### Data shown:
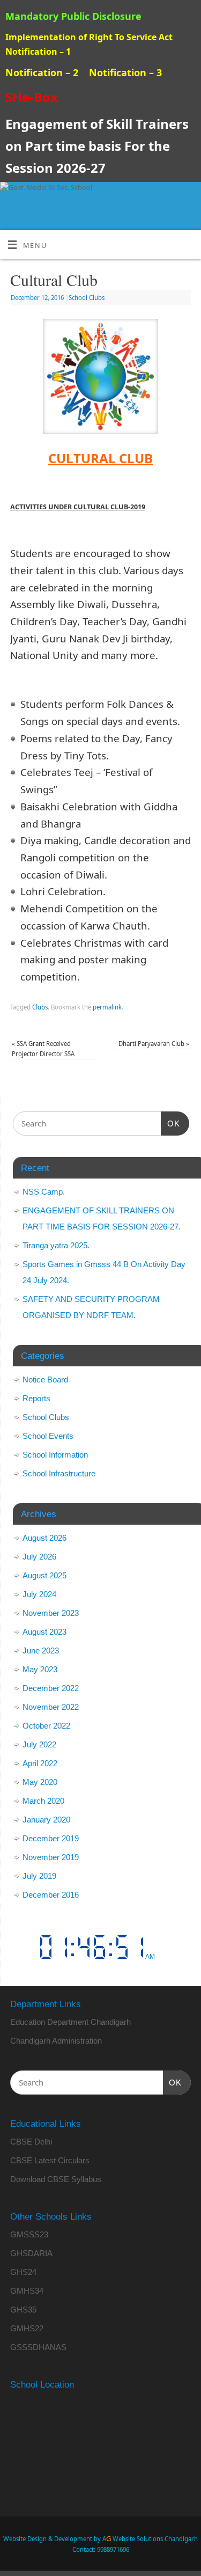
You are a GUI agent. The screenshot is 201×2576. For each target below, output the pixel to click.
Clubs (40, 1007)
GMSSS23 (29, 2234)
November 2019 (51, 1857)
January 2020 (46, 1819)
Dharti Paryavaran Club (153, 1044)
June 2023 (41, 1650)
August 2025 (44, 1575)
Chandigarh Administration (56, 2040)
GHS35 (23, 2309)
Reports (36, 1398)
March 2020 (43, 1800)
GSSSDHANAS (38, 2347)
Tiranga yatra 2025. (56, 1245)
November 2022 (51, 1706)
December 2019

### Task instructions:
Reproduce the data above line for line, excluding every picture.

### Final answer:
You are a GUI agent. The screenshot is 201×2576. For each target below, output the pixel to click.
Clubs (40, 1007)
GMSSS23 (29, 2234)
November 2019 (51, 1857)
January 2020 (46, 1819)
Dharti Paryavaran Club (153, 1044)
June 2023 (41, 1650)
August 2025 (44, 1575)
Chandigarh Administration (56, 2040)
GHS35 (23, 2309)
Reports (36, 1398)
March 2020 (43, 1800)
GSSSDHANAS (38, 2347)
Tiranga yatra 2025. (56, 1245)
November 2022 (51, 1706)
December 2019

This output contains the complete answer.